Its uniqueness stems from the fact that Toradze limits his studio to about 20, surrounds them with a dedicated environment and show-cases them in composer-marathons at home and abroad. That part of it is loosely modelled on the old Russian school of studio recitals, where great instrumentalistswould take their students into the Soviet provinces as a tool for promulgating their musical ideas and recruiting new members.

Instead of focusing on a handful of over-played pieces, Toradze gives his protégés challenging, broad-based projects – such as the Stravinsky marathon they brought to the 1997 Edinburg festival. Rakhmanoniv and Prokofiev have received similar treatment. Tchalkovsky is in preparation; so are Dvolak/Busoni and Copland/Shostakovich. The aim of this type of “umbrella” recital is to let younger members of the group pick up on the energy of their elders, and avoid premature over-exposure. Audiences love it – as New York, Mikkeli in Finland and Stresa in Italy have testified.

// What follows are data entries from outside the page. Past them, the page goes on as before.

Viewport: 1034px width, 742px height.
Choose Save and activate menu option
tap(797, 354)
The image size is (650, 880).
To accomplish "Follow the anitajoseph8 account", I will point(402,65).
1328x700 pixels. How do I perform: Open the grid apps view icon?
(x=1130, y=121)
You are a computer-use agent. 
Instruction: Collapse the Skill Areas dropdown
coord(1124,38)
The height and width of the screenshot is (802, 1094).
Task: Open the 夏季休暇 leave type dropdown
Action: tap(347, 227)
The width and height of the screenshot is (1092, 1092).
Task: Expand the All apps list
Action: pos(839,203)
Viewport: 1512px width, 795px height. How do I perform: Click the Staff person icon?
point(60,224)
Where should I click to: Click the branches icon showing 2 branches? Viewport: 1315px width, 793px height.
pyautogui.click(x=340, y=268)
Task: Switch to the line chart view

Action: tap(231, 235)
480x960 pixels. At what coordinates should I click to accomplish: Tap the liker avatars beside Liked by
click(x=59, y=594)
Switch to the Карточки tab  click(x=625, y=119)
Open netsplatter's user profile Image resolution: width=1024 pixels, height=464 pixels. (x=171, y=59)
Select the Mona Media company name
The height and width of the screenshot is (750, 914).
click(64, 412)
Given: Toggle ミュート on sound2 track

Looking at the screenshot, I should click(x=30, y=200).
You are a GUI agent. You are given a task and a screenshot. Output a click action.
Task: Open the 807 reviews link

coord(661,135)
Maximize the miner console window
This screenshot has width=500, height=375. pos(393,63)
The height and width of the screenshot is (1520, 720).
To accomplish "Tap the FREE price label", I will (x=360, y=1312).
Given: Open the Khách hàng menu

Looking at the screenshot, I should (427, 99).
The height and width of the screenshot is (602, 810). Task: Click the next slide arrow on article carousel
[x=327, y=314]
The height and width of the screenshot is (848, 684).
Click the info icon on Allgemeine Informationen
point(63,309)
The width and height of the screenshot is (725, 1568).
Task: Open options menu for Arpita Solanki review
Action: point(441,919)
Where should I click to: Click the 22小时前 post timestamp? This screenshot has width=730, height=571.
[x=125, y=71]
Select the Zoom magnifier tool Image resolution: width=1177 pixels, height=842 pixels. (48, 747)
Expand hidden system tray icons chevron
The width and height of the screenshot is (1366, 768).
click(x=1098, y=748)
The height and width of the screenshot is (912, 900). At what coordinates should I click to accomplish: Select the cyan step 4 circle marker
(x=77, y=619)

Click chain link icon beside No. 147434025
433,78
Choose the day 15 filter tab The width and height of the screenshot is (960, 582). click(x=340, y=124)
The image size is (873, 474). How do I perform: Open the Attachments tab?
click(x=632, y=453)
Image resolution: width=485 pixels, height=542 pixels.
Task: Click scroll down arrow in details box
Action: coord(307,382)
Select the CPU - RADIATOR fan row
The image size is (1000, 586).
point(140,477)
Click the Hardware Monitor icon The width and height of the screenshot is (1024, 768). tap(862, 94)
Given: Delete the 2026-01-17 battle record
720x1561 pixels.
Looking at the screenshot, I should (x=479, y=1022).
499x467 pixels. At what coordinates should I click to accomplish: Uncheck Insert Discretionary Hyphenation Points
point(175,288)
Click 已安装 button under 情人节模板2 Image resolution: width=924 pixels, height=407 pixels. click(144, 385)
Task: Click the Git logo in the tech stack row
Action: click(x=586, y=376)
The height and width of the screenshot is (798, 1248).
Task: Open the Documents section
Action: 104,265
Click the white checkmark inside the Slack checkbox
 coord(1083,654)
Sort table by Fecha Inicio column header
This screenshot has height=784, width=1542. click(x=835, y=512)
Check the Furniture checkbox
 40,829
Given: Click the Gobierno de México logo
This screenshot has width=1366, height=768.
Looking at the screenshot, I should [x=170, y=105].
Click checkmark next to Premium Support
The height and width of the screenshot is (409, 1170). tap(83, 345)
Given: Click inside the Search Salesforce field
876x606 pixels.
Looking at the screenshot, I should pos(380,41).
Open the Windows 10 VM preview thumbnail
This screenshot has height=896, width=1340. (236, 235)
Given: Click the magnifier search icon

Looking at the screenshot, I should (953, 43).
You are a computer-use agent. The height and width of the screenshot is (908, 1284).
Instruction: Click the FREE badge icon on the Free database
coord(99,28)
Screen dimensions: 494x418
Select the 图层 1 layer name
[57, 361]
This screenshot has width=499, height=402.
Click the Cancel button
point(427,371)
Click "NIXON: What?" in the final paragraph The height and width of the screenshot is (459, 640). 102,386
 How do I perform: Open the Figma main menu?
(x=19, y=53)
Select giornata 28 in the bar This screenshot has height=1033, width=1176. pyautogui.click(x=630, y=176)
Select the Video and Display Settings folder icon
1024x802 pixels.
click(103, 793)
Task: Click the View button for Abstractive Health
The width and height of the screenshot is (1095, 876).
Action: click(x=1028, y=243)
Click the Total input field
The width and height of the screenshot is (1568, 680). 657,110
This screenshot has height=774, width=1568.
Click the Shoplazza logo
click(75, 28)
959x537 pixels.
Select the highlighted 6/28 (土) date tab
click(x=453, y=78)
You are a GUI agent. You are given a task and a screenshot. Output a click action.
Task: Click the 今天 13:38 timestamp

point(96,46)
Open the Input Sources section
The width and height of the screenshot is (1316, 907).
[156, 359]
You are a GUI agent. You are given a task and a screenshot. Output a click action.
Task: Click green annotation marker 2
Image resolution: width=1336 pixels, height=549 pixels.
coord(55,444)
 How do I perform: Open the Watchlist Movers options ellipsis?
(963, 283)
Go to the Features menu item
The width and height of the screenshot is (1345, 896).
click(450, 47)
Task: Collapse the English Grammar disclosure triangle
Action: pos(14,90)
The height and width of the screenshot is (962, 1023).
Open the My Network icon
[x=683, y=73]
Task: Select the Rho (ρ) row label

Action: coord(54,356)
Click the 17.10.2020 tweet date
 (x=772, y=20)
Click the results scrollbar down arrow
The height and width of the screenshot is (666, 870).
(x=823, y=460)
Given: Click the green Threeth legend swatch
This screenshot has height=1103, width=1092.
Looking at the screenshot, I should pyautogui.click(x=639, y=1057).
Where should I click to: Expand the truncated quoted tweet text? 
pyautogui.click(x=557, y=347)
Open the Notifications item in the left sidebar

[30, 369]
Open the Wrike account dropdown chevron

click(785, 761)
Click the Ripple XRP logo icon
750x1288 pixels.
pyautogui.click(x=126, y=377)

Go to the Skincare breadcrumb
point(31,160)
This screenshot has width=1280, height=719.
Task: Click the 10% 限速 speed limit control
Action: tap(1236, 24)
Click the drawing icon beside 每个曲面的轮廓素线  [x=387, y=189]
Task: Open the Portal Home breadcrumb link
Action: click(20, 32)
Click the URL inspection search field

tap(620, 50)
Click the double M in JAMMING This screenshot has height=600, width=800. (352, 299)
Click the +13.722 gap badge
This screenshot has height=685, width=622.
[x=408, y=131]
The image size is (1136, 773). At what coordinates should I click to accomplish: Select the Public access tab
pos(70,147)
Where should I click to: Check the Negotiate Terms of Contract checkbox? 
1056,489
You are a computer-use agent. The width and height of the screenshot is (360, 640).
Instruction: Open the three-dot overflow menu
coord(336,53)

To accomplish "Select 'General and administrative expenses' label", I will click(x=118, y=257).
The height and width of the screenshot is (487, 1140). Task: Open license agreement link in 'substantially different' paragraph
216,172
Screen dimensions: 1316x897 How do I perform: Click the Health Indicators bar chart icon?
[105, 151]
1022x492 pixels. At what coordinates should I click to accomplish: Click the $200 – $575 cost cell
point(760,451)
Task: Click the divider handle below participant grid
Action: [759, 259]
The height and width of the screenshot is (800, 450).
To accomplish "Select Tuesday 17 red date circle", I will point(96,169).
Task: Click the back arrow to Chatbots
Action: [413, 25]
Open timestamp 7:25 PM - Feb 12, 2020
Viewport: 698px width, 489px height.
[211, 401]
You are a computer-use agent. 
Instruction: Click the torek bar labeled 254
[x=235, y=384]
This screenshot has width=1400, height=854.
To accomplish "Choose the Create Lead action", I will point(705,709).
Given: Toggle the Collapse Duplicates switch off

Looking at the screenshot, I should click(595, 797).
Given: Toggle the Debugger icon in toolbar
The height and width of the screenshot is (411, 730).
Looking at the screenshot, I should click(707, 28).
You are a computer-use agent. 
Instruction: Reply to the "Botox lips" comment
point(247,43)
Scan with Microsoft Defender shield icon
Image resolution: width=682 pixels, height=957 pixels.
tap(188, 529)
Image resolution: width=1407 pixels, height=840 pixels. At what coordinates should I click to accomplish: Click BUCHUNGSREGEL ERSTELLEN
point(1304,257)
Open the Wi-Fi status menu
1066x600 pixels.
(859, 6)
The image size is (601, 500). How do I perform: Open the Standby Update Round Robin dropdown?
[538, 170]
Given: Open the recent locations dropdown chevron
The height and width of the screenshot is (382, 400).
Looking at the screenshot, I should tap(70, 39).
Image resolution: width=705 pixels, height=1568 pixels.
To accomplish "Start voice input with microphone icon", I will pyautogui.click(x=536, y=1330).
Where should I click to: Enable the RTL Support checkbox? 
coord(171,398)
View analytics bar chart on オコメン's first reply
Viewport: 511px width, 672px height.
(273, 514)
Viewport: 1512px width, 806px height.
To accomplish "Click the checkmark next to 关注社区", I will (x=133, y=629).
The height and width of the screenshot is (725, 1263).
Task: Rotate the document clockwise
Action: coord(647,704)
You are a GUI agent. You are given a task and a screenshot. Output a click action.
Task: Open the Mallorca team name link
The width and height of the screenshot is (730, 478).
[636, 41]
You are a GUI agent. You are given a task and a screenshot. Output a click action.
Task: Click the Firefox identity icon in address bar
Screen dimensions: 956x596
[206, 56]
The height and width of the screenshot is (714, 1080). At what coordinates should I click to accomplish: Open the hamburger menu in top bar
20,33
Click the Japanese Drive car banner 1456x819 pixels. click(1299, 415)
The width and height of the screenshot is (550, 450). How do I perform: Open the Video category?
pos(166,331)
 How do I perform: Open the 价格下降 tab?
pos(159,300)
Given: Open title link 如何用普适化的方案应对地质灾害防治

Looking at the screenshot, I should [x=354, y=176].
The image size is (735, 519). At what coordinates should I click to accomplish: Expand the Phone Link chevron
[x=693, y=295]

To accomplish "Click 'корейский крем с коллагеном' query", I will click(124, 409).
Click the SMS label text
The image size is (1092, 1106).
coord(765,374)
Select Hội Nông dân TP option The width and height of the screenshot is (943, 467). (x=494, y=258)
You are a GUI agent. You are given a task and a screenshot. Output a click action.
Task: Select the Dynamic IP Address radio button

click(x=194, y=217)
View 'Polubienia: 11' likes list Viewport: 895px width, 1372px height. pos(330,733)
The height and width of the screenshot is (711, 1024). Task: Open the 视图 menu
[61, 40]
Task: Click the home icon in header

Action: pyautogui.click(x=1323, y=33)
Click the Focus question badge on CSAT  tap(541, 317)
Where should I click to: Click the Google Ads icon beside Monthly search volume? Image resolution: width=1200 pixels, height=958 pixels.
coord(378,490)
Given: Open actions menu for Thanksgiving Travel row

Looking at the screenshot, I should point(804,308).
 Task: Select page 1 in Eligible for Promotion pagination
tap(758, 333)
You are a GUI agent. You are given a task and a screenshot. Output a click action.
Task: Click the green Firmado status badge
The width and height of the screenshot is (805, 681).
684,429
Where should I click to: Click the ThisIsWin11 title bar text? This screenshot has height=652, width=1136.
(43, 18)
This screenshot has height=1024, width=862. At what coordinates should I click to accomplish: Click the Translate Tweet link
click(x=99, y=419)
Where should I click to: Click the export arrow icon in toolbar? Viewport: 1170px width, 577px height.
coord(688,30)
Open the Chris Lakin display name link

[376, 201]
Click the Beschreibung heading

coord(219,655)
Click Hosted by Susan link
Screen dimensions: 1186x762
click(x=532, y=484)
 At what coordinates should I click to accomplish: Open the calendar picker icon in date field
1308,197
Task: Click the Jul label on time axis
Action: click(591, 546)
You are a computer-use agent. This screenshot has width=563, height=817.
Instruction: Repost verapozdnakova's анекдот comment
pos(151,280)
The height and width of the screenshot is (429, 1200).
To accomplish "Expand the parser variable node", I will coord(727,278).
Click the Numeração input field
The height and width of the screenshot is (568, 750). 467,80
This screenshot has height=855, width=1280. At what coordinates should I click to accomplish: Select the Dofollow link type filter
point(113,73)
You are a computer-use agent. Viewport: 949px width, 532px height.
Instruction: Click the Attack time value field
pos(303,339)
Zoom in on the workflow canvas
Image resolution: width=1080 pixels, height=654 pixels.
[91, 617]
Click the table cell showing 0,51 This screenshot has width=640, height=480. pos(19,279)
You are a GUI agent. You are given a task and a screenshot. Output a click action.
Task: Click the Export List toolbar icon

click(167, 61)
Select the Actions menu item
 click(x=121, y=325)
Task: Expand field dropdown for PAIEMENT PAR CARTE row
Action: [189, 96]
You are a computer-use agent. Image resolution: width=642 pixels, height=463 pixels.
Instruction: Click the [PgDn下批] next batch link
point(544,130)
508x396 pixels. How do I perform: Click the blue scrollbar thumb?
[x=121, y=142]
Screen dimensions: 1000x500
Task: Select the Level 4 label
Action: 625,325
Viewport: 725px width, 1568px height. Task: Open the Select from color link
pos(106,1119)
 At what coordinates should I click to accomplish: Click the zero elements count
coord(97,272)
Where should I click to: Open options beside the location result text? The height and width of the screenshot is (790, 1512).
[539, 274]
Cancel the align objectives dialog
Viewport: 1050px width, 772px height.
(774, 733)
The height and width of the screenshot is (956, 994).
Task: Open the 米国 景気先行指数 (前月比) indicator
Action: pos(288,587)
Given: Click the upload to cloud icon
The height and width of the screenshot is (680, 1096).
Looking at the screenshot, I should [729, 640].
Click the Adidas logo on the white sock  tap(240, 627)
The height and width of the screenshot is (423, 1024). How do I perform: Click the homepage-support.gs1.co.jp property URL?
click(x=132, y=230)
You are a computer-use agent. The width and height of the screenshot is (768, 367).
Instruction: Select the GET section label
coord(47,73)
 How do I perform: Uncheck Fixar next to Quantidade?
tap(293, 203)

The atmosphere at South Bend is far removed from the competitive pressures, big-city distractions and sheer size of high-profile schools such as Julliard. Although its members take part in competitions, and several won prizes, the Toradze studio is not a stable for competition horses. Nor is it platform for prima donnas: it works as a close-knit community, with creative ideas flying back and forth, constantly being examined, challenged and criticised.

Some young Americans find it scary – not least because of Toradze’s giant personality. Others are put off by the absence of any academic base to the studio’s work. That explains why a majority of its members come from eastern Europe, where harmony, theory, solfège and music history are already absorbed at secondary school.

Unlike the leading US conservatories, where most teachers have given up performing in public. South Bend encourages Toradze to pursue his career, in the belief that his professional enthusiasm and international exposure provide a working role model. His assistant, Rubinstein competition laureate Alexander Korsantia, takes charge during his absences. There are risks in Toradze’s approach – that his protégés turn out to be clones, that they find it difficult to break free from the studio’s support system.

Judging by last month’s festival, those risks appear to have been minimised. In a blockbuster recital of Prokofiev’s three “war sonatas” Korsantia’s explosive, fantasy-filled interpretation of the Eight sonata and George Vatchnadze’s poetic colonnades of sound in the Sixth had little in common with their mentor’s splenetic attack in the Seventh.

The following night, Korsantia gave a fleet, fresh-minded account of Rakhmanoniv’s Paganini Rhapsody with piano accompaniment: Ketevan Badridze’s Chopin (12 Preludes Op. 28) was fragile, elegant, but never precious; other members of the studio played Brahms and Shchedrin with fire and brilliance; and in the hands of Maxim Mogilevsky and Sveliana Smolina, Rakhmaninov’s Suite No. 2 for two pianos provided a formidable climax. None suffered from comparison with the other. These were all strong personalities and different personalities.

Other snapshots from the festival: Susan Starr, silver medallist in the 1962 Tchaikovsky competition and still virtually unknown in western Europe, freshening the palette of Bach (French-Suite No. 5) and Beethoven (C major sonata, Op. 2 No. 3) with her fast, fantastic fingers; a seminar on piano competitions, exposing the agendas and machinations of jurors; a moving lunchtime account of the Bach/Busoni Chaconne by young Alexei Podkorytov, one of seven visiting fellows.

Not everything was perfect: IUSB’s concert grand left much to be desired, and university bureaucracy is cramping the festival’s potential. But Toradze has proved that cosmopolitanism and high-powered pianism are not exclusive to the big city. Thanks to his example, the piano action is wired up and laid back at South Bend.